Cross v. State

150 Ga. App. 206 | Ga. Ct. App. | 1979

McMurray, Presiding Judge.

This is an out of time appeal resulting from a court order issued in a proceeding for a writ of habeas corpus. Defendant was found to have been an indigent and had been sentenced to 20 years imprisonment after his conviction for voluntary manslaughter. He was thus entitled to an appeal. The defendant was originally indicted for the offense of murder of his common-law wife. Held:

1. The first enumeration of error alleges the trial court committed prejudicial error by giving the jury a contradictory and confusing definition of the standard of proof required to convict the defendant of any offense. The trial court properly charged that moral and reasonable certainty is all that can be obtained in a legal investigation. The court then explained to the jury that in civil cases, "a preponderance of the testimony or evidence is deemed sufficient to produce a mental conviction. But in criminal cases such as this, the law requires a greater degree of mental conviction in order to authorize a verdict *207of guilty. The true question in criminal cases is not whether it would be possible that the conclusion to which the testimony points may be false, but whether there is sufficient testimony to satisfy your minds and consciences that the Defendant is guilty of the crime as charged beyond a reasonable doubt.” The court then proceeded to charge fully the meaning of a reasonable doubt. The trial court concluded the charge to the jury with, "let the preponderance of the evidence and beyond a reasonable doubt of the jury rest and remain in the hearts and minds as you deliberate on this case . . . the preponderance of evidence, I don’t mean that whichever side has the most evidence. The preponderance of evidence don’t go with the greater number of witnesses, it goes with your heart, mind and conscience as it deliberates on the case.” The court’s charge was not only misleading but confusing in injecting the preponderance of the evidence question which is not the law and thus a new trial is required. See Chalker v. State, 99 Ga. App. 278 (1) (108 SE2d 178); Maddox v. State, 99 Ga. App. 438, 439-440 (1) (108 SE2d 758); George v. State, 103 Ga. App. 598, 599-600 (3) (120 SE2d 55).

2. The trial court properly charged that the defendant should not be found guilty of any crime committed by misfortune or accident where it satisfactorily appears there was no criminal scheme or undertaking or intention or criminal negligence. This charge was not subject to the complaint that it was burden shifting.

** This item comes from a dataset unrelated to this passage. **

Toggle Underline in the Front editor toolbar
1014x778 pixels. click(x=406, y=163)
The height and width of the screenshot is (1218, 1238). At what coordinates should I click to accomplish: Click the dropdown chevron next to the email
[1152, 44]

3. The trial court charged the jury the elements of involuntary manslaughter in the commission of an unlawful act. See Code Ann. § 26-1103 (a) (Ga. L. 1968, pp. 1249, 1276). However, the court did not charge the elements of involuntary manslaughter in the commission of a lawful act in an unlawful manner when one causes the death of another human being without any intention to do so by the commission of a lawful act in an unlawful manner likely to cause death or great bodily harm. See Code Ann. § 26-1103 (b) (Ga. L. 1968, pp. 1249, 1276). Defendant contends that this charge should have been given since it was lawful to be protecting himself from his wife in tussling for the gun and the tussling could have *208constituted criminal negligence, that is, becoming an unlawful manner in that negligence resulted in homicide. At the conclusion of the charge this failure to instruct as to a lesser crime was called to the court’s attention. However, the rule as made by the Supreme Court in State v. Stonaker, 236 Ga. 1, 2 (3) (222 SE2d 354), requires that written application (written request to charge) must be made to the trial judge "at or before the close of the evidence,” requesting a charge "on lesser crimes that are included in those set forth in the indictment or accusation,” and the trial judge’s failure to do so, without a written request is not error. See State v. Stonaker, supra.

Submitted April 3, 1979 Decided June 5, 1979. Robert C. Kates, for appellant. Beverly B. Hayes, District Attorney, for appellee.

4. The enumerations of error complaining of the court’s failure, in charging on the lesser offense of (felony) involuntary manslaughter, to advise the jury of the requirement of proof beyond a reasonable doubt and of the court’s failure, in charging on the lesser offense of voluntary manslaughter, to advise the jury that in order to convict the defendant the jury must find beyond a reasonable doubt the existence of each element of that offense are not meritorious in view of the court’s instructions throughout the trial requiring the jury to convict beyond a reasonable doubt (except for the confusing and misleading injection of the preponderance of the evidence rule found in Division 1 above).

5. The homicide in this instance occurred in 1972. The court held a bifurcated trial with the jury first determining him to be guilty of voluntary manslaughter and then determining the sentence. Since the law now requires the judge to sentence the defendant after conviction no ruling will be made here as to any error involved in the sentencing phase.

Judgment reversed.

Deen, C. J., and Birdsong, J., concur. Shulman, J., not participating.